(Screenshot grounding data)
_ _ _ _ _

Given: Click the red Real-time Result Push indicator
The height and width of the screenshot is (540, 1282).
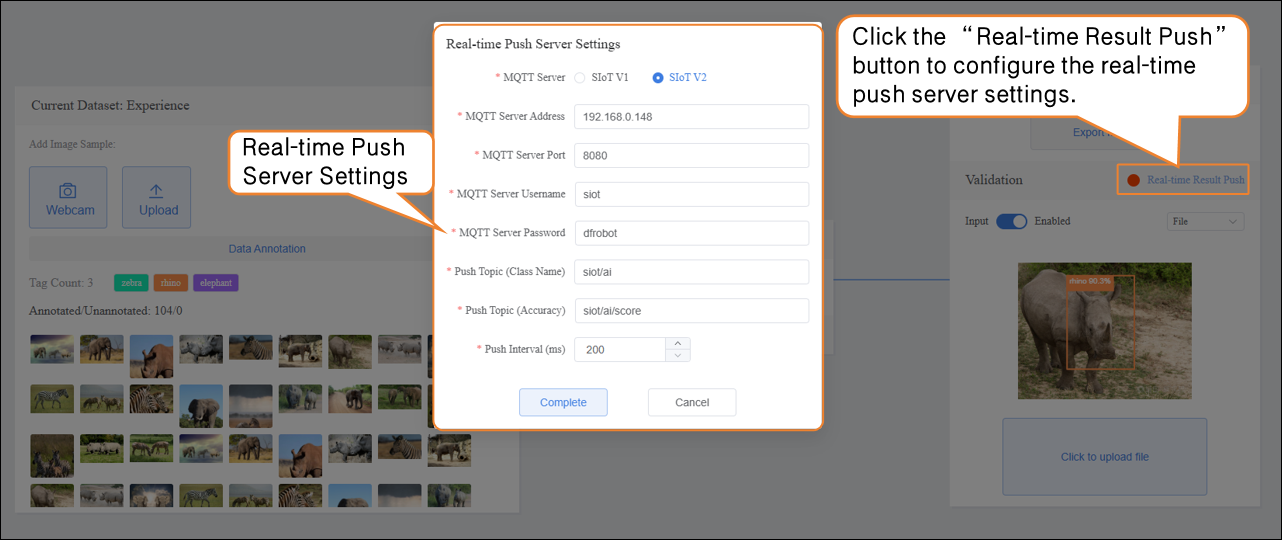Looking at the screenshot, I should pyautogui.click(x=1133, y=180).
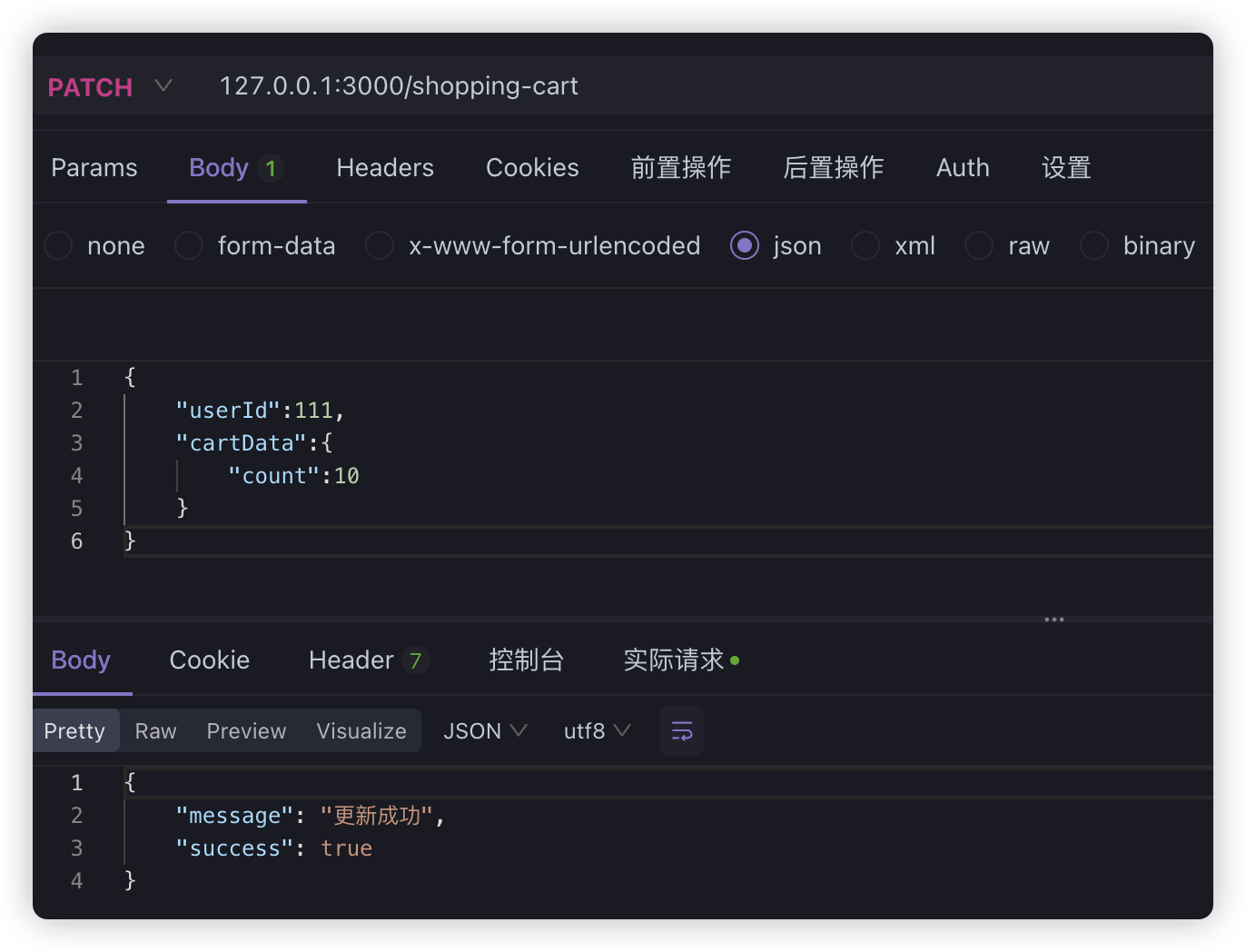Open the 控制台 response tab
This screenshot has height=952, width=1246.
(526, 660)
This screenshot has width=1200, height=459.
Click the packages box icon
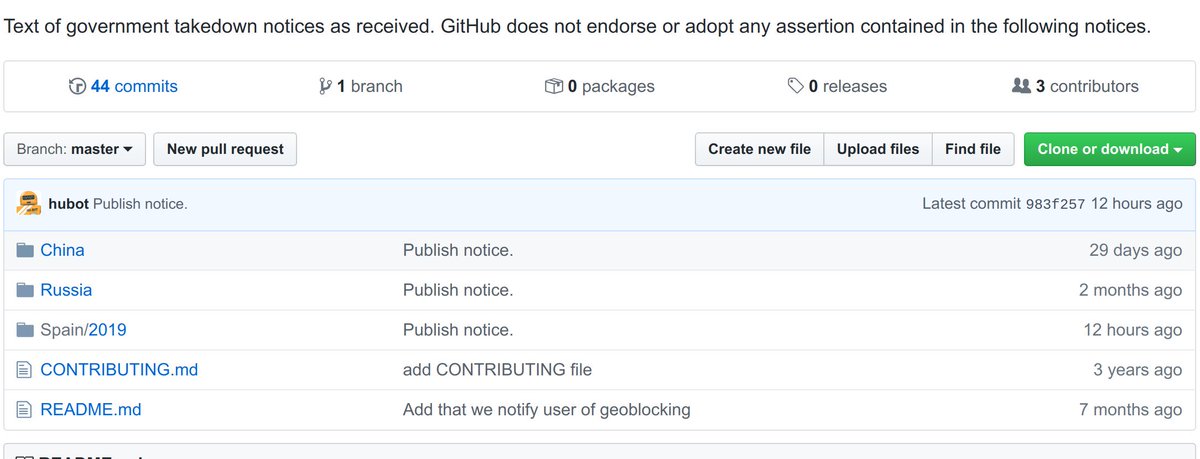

_ _ _ _ _

■ **WHAT IS NEEDED**: Only an exact copy belongs in the answer: the lines from the one containing "The height and" through the end of the records, both ends included, minus the pictures.

■ **OUTPUT**:
The height and width of the screenshot is (540, 1282).
Looking at the screenshot, I should pyautogui.click(x=1133, y=180).
Open the 控制台 response tab
This screenshot has height=952, width=1246.
(526, 660)
This screenshot has width=1200, height=459.
Click the packages box icon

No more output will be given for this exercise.